Some oddities: the Central streetcar line just completely disappears as it passes behind the MAX station labels east of the Willamette (se the right of the second picture above). Similarly, when the Red and Blue lines cross the Yellow and Green Lines downtown, the Blue Line is ghosted back so the “PORTLAND TRANSIT MALL” text can be read, but the Red Line disappears, as do the streetcar tracks when they cross the mall. Consistency is the key here: either approach has merits, but pick one and stick with it!
Finally, one of my pet peeves: stations named after sporting arenas with naming rights. It’s been PGE Park, JELD-WEN Field and now Providence Park, all in the seven years that I’ve been living here. Wouldn’t we just be better off calling the MAX Station “Stadium” and be done with it?
Our rating: Definitely an improvement on previous maps, with a sleeker, more modern feel and much better integration of the Portland Streetcar. Parts of it look eerily familiar to me, but it is also a logical progression from previous TriMet in-car maps like this one. Three stars.
EDIT: A comment from one of TriMet’s designers confirms that the “missing” route lines under the Transit Mall are printing errors on the backlit signs only.
Official Map: New Toronto Streetcar Network Being Rolled Out
Submitted by Rob, who says:
The TTC have decided to include a streetcar map inside the new streetcars when they start rolling out at the end of this month. What do you think of the map? With out any actual street grid information it doesn’t seem very helpful since it gives you zero context of where each route is in the street system.
Transit Maps says:
I think Rob is being a little unfair when he says that there’s no street grid information on the map: there’s actually quite a lot of reference points, but the map makes it harder to find than it should be.

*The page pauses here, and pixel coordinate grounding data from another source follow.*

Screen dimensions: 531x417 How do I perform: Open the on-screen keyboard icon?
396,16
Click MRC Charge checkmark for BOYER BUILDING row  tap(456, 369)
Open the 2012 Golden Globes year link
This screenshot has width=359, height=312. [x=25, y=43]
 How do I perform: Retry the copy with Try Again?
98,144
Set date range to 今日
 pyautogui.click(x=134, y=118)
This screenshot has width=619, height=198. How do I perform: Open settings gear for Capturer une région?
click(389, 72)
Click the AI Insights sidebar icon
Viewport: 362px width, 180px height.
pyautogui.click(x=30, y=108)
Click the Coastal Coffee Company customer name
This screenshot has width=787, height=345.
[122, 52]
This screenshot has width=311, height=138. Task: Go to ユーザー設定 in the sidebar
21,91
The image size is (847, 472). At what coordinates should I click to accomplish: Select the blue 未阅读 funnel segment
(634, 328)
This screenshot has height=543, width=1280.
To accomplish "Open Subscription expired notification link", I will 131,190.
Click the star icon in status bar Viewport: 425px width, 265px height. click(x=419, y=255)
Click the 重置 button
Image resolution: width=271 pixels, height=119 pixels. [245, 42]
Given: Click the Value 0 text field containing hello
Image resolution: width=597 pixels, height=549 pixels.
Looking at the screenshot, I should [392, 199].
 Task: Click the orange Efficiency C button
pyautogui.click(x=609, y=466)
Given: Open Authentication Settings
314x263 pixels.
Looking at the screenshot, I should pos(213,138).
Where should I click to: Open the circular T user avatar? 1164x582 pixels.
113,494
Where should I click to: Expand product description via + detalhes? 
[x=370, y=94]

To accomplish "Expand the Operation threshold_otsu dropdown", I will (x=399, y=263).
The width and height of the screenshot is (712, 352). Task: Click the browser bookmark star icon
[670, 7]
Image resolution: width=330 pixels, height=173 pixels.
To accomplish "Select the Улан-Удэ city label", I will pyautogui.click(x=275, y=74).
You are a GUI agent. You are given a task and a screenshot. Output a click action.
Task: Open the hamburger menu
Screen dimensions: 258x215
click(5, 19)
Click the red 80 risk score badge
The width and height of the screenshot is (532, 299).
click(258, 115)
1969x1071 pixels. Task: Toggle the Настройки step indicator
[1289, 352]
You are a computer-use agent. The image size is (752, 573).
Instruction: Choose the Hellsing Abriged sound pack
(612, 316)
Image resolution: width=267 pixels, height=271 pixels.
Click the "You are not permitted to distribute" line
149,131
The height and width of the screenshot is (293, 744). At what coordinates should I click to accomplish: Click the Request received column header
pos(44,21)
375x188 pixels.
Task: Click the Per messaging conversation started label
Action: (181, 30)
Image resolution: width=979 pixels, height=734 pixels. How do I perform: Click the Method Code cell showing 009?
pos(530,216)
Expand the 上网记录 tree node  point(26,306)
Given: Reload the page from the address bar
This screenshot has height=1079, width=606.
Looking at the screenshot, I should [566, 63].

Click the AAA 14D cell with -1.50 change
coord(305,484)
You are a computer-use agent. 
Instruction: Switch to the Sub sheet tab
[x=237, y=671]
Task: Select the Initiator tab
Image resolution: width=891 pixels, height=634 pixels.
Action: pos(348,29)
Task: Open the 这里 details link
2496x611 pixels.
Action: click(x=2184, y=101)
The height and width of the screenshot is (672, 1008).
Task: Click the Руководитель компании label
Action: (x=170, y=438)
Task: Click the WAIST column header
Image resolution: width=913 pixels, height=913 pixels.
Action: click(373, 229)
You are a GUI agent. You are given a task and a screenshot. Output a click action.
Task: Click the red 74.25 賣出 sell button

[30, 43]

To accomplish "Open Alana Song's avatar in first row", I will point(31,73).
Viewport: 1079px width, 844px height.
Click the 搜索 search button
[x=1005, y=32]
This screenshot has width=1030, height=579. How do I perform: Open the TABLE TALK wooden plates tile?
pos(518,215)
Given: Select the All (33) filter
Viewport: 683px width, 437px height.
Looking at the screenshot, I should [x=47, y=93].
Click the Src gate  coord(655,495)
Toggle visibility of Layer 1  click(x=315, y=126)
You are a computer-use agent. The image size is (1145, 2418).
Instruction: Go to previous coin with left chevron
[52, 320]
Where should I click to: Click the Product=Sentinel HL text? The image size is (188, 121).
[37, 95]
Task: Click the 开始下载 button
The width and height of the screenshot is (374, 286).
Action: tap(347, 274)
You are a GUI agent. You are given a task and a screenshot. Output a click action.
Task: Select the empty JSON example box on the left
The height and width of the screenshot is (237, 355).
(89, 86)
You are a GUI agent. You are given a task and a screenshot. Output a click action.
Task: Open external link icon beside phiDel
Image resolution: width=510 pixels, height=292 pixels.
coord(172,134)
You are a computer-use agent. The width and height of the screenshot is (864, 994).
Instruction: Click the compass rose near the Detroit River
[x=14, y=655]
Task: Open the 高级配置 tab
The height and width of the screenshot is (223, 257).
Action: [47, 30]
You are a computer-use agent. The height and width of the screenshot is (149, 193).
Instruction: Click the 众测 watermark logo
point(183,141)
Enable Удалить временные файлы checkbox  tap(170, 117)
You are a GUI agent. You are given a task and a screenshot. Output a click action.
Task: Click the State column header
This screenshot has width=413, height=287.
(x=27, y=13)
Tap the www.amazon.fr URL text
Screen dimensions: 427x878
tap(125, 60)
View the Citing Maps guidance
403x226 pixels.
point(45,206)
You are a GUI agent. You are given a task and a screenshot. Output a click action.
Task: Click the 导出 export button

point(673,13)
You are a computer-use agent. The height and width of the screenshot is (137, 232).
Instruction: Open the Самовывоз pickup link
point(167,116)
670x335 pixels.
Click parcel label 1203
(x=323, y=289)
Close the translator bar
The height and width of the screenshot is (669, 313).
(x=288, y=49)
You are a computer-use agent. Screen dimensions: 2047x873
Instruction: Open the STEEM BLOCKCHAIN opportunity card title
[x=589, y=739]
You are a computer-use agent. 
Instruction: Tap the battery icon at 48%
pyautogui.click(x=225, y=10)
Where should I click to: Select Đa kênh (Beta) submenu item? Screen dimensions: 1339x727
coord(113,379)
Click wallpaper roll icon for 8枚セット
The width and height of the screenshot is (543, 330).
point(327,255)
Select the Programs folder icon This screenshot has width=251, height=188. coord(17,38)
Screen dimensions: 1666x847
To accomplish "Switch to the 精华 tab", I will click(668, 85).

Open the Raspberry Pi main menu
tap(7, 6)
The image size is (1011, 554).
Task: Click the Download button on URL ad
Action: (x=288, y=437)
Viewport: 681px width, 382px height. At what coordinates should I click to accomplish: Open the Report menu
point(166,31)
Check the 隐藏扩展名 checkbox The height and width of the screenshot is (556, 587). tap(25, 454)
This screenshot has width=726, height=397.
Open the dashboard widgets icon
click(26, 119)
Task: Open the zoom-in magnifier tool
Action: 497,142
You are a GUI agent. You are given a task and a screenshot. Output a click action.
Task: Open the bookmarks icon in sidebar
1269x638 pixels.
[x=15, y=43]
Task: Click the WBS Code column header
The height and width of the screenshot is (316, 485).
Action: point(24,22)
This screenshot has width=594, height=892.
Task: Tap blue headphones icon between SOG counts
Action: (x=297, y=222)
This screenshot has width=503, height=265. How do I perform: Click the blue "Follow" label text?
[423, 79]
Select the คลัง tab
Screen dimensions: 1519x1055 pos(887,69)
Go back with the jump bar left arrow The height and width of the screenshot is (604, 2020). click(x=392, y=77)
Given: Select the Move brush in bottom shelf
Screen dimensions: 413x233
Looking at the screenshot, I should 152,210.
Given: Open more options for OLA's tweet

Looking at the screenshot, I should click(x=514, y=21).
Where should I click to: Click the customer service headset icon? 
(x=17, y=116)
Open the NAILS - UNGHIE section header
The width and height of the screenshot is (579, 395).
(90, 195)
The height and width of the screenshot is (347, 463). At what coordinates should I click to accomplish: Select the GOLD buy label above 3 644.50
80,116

The east-west streets shown on the map – the ones that have streetcar or subway service – pretty much define the major horizontal elements of Toronto’s downtown grid, and the names of the stations on the Bloor-Danforth (or newly-christened “2”) Line help to define the verticals, as they’re mostly named after the north-south streets they intersect.
However, the type used on the map is so abysmally tiny that I feel it’s going to be difficult for anyone to actually be able to find and use this information. The map is 35” wide by 11” tall, and I’m presuming it’ll be mounted above the doors in the vehicles. The type used for station labels on the map is in the range of just 11 to 13 points, which isn’t that much bigger than what you might find used in a standard typeset novel. It’s certainly not legible from any further away than two feet or so, especially in a moving, crowded streetcar! At least the route numbers are nice and big.
Technically, there’s some pretty sloppy work with some of the curves in the route lines, particularly with the dashed Limited Service routes, and the eastern end of the 506 line. I also don’t see why the Bloor-Yonge subway station needs a little pointer from its label to the station: there’s no possible chance of confusing that label as belonging to anything else on the map!
Typographically, I feel that the Helvetica used for the map labels sits very uneasily with the Art Deco “TTC” typeface used at the top of the map: a definite clash of eras and styles there.
It’s also interesting to note that the map’s north pointer aligns with “street north”, rather than true north (Toronto’s street grid is angled about 17 degrees counter-clockwise from north). However, this probably just reflects common directional terminology in Toronto.
Our rating: Seems to be a bit of a missed opportunity for something truly useful, although I’d love some reports from the field to see if it really is as hard to read as my gut instinct tells me it is. At the moment, my instinct gives it two-and-a-half stars.